We will first look at a few principles behind marketing and then we will go through the strategies and tactics that can bring in money for you today itself. Finally, there will be a short discussion on tools you can use to execute on all this.

For the purpose of this book, marketing is simply a message delivered to the right person who interacts with it to buy/solicit/express interest in your product or service. It is often a means of getting someone to raise their hand to express their interest in your business. The best type of marketing often does the job of the salesperson, but at scale. So it’s significantly more economical for you.

If you have some background in corporate marketing, please note that we will not incorporate parts of 4 Ps of marketing: product, price, placement, and promotion. You do not need this framework, and it can hinder your thinking in many ways to think about marketing in this way. Please set aside this theoretical framework for the rest of this book.

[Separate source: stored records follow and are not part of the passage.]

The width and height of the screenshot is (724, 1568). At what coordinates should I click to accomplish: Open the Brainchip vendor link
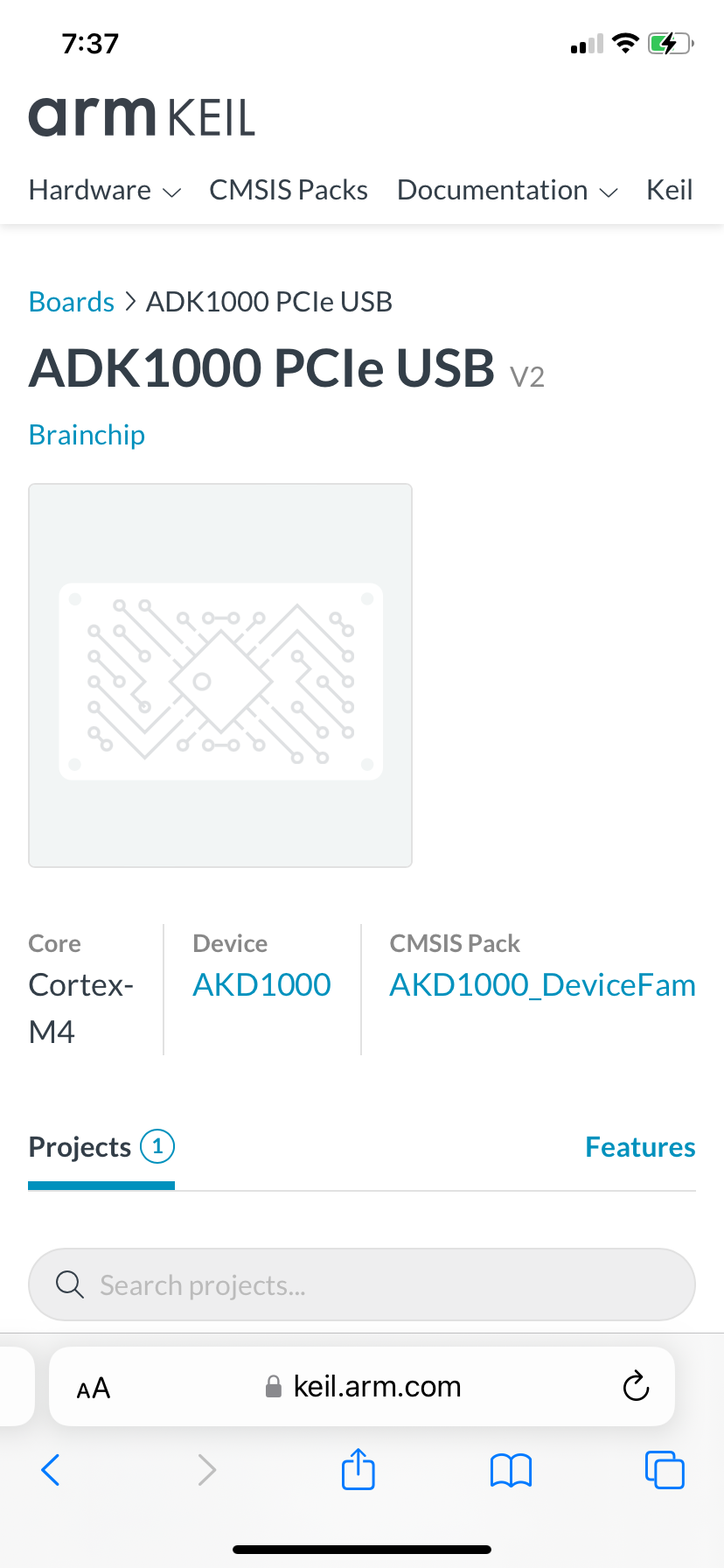click(x=87, y=435)
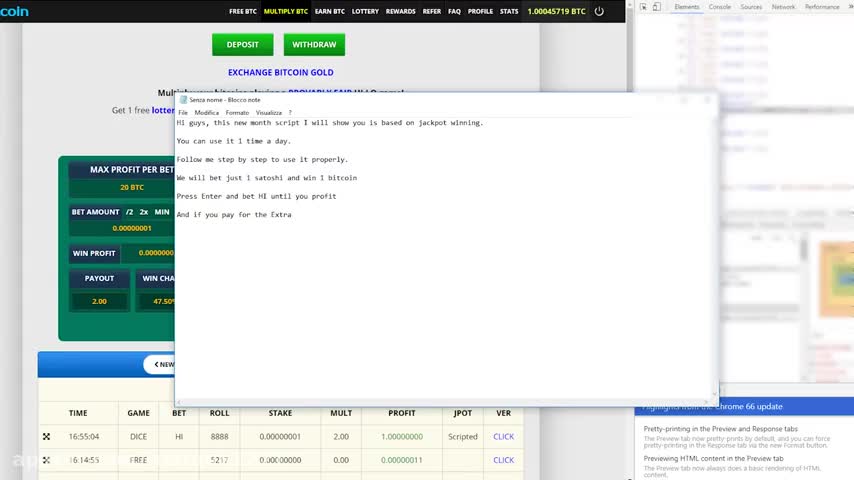
Task: Show more DevTools tabs with the chevron
Action: point(850,7)
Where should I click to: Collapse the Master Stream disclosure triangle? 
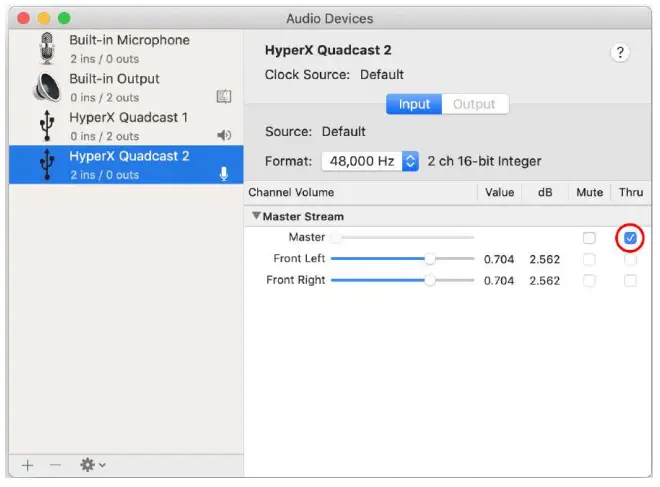click(256, 216)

This also means that marketing is doable for everyone — not just for the creative types or people who’ve gone to business school. In fact, good and great marketing is less about being creative, and more about being in tune with your marketplace.

In the next section, we will be talking about the principles of great marketing that can put you ahead of 90% of small businesses out there with less sophistication!

In the meantime…

What is your single most important question about marketing your business?

Why would it make a difference in your life to get a good answer to this?

How difficult has it been to get an answer to his so far?